Pentagon to cut aircraft carrier presence in Persian Gulf to 1 due to budget strains
The U.S. military is planning to shrink its aircraft carrier presence in the Persian Gulf from two to one due to looming budget constraints — in a dramatic signal from the Pentagon about the real-world impact of automatic budget cuts that still have not been averted.
U.S. military officials confirmed Wednesday that the Navy would reduce its presence. The decision will go into effect immediately.
“Facing budget uncertainty … the U.S. Navy made this request to (Defense Secretary Leon Panetta) and he approved,” Pentagon spokesman George Little said in a statement. “This prudent decision enables the U.S. Navy to maintain these ships to deploy on short notice in the event they are needed to respond to national security contingencies.”

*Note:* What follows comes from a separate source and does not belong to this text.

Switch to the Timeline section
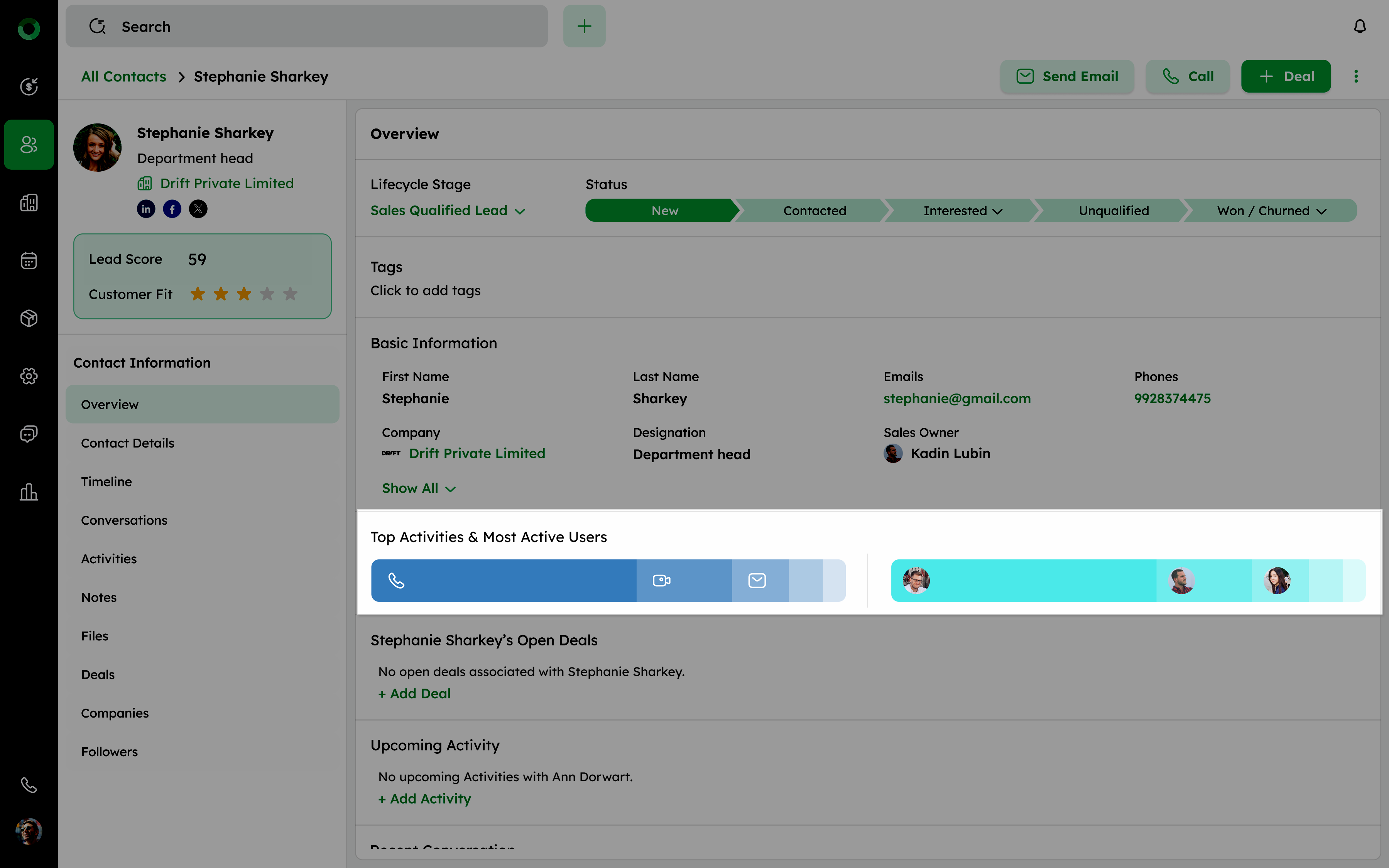This screenshot has height=868, width=1389. click(x=106, y=482)
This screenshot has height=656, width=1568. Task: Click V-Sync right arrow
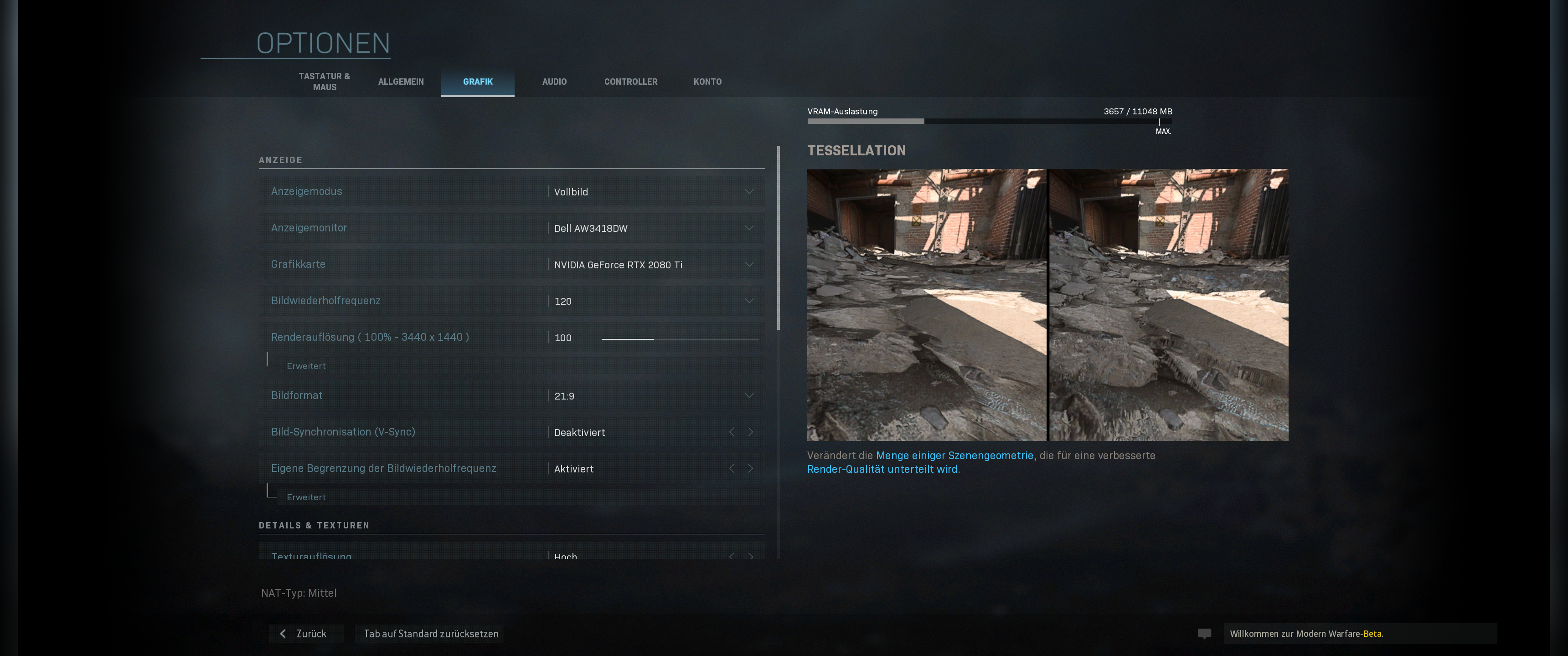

Under the plan, the deployment of the USS Harry S. Truman — which was scheduled to leave Friday from Norfolk, Va. — has been cancelled.
There have been two aircraft carrier groups in the Gulf for most of the last two years. The USS Dwight D. Eisenhower was in the Gulf but was brought home in December for maintenance. It will return later this month, at which point the USS John C. Stennis — currently the only carrier in the Gulf — will leave the region and return home.
Officials say that in the event Congress cannot avert $500 billion in defense cuts over the next 10 years, the Navy can’t justify the cost of two carriers in that region.
The Navy could, however, be “surge-ready” one official said, and deploy more carriers in a crisis situation. It would take an aircraft carrier about two weeks to get to the Gulf from Norfolk, if needed.
The Navy has 10 aircraft carriers in its fleet and, as of today, only three were forward-deployed at any given time. Two were in the Persian Gulf and one permanently stationed in Japan. Now the Navy will only have two forward-deployed carriers.
Typically, carriers spend six months at sea, but in an already budget-constrained atmosphere, their deployments have lasted closer to nine months.
A Navy official says the Pentagon would save “several hundred million dollars per year” by reducing to one carrier in the Gulf.
The move by the Pentagon comes as lawmakers argue over how, if at all, to avoid a March 1 deadline — after which automatic cuts to the Pentagon and other areas of the budget will begin to take effect. President Obama called Tuesday for a short-term bill to avert the cuts, but Republicans blasted that approach as irresponsible.